**TASK SET**
(a) Decide whether each statement agrees with the passage on beans: (i) Haricot was originally an Aztec word. (ii) The passage says black-eyed peas are not true beans. (iii) Fava beans are botanically Phaseolus vulgaris. For each, answer yes or no and quote the deciding words of the passage.
(b) Resume the passage on beans from the point where it stops.

Beans
There are beans and
there are beans. "Haricot", a word we associate
with the French language, when applied to beans means
a plant originating in South America. In fact, haricot
is an Aztec word, originally, ayacotl. Haricot beans
include limas, black beans, pinto beans, white beans,
green beans, kidney beans, even black-eyed peas, which
are, in fact, beans. All these variations stem from
an ancestral plant that has been dated back 9000 years.

Detail of a Navajo (Dine) sandpainting depicting a
bean plant.
Both Northern and Southern
native Americans made extensive use of the bean, then,
as now. The haricot is botanically Phaseolus vulgaris,
and encompasses most of the beans we think of as beans.
But then there are fava or broad beans, those large
podded hearty lima-esque beans which originated in
that other continent and became a staple food of primitive
cultures across Mediterranean Europe. This plant is
Vicia faba.

**DATASET RECORDS**
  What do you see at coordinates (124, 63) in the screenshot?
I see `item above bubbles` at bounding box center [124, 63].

--

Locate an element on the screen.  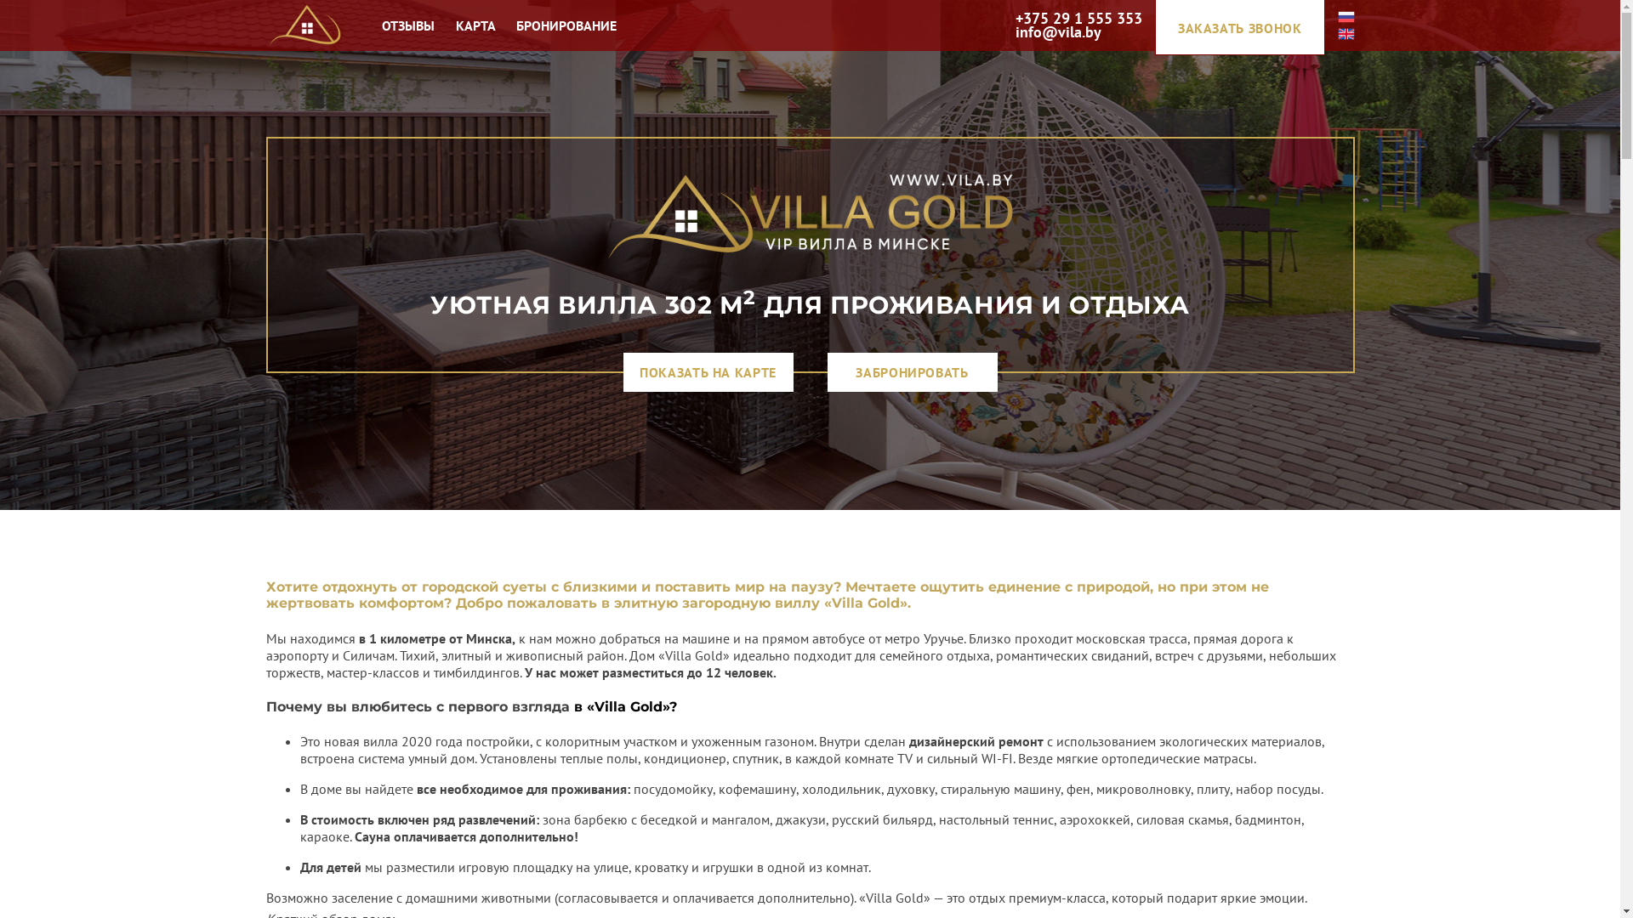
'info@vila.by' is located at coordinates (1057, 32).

**ANSWERS PROVIDED**
(a)
(i) Yes: "haricot is an Aztec word, originally, ayacotl."
(ii) No: "black-eyed peas, which are, in fact, beans."
(iii) No: "This plant is Vicia faba."

(b)
"Beaneater"
by Annibale Carracci
The Tuscan-dwelling
Italians who eat "fagioli" with everything
are not eating fava beans, but the haricot brought
to Europe with the Spanish in the 1500's. The soybean,
the world's most important legume nutritionally, is
more pealike than beanlike, really, and will be covered
elsewhere. Glycine max originated in Southwest Asia
more than 4000 years ago.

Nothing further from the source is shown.